ALAMOSA — Cancer. No one wants that as a diagnosis. However, with early detection and improvements in treatment, people with cancer are living longer and with a better quality of life.
Sometimes confusion and gaps happen during care leaving the person feeling anxious and hopeless. In an effort to eliminate, or at least reduce, anxiety and hopelessness a team has been created to focus on and discuss the needs of cancer patients in the San Luis Valley (SLV).
In 2015, University of Colorado Denver (UCD) physicians, Dr. Linda Overholser & Dr. Don Nease and psychologist and community research liaison, Dr. Reginaldo Garcia, put together a team of 12 SLV residents in a research project funded by a National Institute of Health grant to the Colorado Clinical and Translational Sciences Institute (CCTSI) at UCD. Participants were cancer survivors, caregivers, and professionals who work with cancer patients. They were Rose Martinez, Lindsay Blankenship, Carol Cotter, Margaret Frazier, Arlene Harms, Nora Leist, Lisa Pamerleau, Maria Fernandez, Carol Smith, Jack Martz, Dr. Maureen Cooper and Dr. Jim Pruitt.
Through in-person meetings and phone conferences that spanned more than a year, the team discussed the needs of cancer patients in the SLV and how to meet those needs. The end result is “My San Luis Valley Cancer Companion: Hope for Today.”
The Companion is an information and resource guide with sections for doctor visits, labs, x-ray, resources and other information. The Companion will be tailored to the individual patient. The Companion will help to improve communication between the patient, caregiver, primary physician and specialists. The Companion is intended to stay with the patient and their caregiver and should help to educate them and serve as a lifeboat as the cancer journey begins and continues.

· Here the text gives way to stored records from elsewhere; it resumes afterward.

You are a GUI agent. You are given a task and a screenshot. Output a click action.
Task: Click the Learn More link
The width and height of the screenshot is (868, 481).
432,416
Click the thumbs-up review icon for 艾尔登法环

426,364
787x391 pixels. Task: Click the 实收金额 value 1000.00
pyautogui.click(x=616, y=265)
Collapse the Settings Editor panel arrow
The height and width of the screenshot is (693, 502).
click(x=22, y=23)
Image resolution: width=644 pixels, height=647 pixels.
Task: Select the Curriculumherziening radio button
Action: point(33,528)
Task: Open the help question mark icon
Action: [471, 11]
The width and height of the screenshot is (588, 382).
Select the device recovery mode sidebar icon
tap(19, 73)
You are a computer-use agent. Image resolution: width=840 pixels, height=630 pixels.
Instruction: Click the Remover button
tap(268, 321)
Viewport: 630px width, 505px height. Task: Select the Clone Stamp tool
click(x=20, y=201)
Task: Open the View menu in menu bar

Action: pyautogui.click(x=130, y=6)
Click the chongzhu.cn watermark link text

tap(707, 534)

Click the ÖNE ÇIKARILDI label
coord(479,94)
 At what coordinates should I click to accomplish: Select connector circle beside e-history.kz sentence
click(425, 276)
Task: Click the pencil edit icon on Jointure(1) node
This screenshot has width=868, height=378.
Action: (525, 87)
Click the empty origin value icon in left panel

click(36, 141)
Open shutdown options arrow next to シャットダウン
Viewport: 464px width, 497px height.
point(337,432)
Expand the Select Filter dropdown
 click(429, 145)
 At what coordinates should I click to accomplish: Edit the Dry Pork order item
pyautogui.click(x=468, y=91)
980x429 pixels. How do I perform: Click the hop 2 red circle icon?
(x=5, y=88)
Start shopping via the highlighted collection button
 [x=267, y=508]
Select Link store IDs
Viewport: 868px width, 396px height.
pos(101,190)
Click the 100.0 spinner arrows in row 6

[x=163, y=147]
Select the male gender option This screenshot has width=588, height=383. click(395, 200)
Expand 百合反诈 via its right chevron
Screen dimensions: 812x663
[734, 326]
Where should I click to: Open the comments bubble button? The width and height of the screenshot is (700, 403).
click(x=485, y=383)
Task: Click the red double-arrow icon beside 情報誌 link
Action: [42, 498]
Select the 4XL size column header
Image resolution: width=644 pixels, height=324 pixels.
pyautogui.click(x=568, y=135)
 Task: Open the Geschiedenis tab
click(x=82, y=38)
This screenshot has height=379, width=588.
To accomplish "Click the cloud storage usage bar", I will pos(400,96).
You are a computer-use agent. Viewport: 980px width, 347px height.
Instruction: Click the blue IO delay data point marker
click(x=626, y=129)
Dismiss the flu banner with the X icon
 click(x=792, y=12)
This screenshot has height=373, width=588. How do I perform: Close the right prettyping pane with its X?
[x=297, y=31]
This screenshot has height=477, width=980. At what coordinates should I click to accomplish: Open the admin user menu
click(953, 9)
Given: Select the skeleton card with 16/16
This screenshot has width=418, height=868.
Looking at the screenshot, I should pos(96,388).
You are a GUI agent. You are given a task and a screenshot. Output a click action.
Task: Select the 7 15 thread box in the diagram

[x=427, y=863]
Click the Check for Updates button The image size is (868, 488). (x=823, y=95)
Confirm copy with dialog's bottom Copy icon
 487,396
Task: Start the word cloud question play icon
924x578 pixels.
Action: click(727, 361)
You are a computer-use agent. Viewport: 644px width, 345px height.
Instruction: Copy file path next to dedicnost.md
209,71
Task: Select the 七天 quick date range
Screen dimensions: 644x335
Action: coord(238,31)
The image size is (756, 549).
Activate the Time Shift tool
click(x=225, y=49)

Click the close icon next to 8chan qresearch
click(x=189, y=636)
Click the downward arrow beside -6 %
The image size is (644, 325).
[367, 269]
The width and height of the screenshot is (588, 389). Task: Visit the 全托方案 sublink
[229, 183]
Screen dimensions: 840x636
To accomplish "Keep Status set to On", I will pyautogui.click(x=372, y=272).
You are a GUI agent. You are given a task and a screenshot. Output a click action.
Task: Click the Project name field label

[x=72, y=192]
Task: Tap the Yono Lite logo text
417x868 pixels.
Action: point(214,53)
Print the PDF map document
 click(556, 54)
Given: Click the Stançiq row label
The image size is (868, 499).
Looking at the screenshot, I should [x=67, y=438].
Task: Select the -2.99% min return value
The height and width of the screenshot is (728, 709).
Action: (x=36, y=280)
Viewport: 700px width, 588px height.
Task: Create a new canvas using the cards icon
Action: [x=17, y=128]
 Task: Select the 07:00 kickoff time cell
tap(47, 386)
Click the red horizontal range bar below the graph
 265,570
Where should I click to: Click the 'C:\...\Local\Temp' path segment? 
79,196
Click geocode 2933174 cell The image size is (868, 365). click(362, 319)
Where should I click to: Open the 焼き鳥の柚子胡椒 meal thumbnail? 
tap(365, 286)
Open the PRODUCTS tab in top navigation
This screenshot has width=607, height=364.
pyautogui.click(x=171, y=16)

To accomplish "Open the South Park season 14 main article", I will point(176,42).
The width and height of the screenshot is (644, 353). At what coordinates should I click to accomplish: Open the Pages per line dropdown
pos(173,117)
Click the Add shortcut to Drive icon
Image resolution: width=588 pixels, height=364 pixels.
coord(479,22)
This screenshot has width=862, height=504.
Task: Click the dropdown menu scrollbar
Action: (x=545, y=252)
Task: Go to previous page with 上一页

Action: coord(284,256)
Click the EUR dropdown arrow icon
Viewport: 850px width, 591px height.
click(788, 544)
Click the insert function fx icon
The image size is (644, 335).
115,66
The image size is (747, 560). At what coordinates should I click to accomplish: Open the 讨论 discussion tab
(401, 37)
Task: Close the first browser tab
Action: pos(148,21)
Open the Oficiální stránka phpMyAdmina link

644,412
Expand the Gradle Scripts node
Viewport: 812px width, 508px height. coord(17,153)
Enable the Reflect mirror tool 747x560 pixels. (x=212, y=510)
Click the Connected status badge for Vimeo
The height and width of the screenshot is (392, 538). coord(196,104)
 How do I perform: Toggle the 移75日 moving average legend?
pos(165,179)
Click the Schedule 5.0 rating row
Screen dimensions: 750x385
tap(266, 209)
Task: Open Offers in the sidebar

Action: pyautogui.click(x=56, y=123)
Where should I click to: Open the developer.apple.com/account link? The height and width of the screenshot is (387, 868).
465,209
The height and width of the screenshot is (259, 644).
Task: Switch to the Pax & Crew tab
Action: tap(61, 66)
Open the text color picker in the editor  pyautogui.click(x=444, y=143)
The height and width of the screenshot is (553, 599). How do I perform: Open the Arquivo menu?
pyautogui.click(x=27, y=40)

The Companion is in its early stages of development and will continue to evolve to meet the needs of cancer patients in the SLV. Next steps include seeking support to increase the availability of the Companion to cancer survivors in the San Luis Valley.
Recently, Dr. Maureen “Penny” Cooper, oncologist at SLV Health, said she wanted cancer patients in the SLV to know that they are receiving “...state of the art treatment, treatment that a patient would receive in Denver or New York.”
The team would like the SLV to know that when it comes to a cancer diagnosis, even though hope may seem too far away at times, hope does exist and that the patient and caregiver are important members of the patient’s medical team.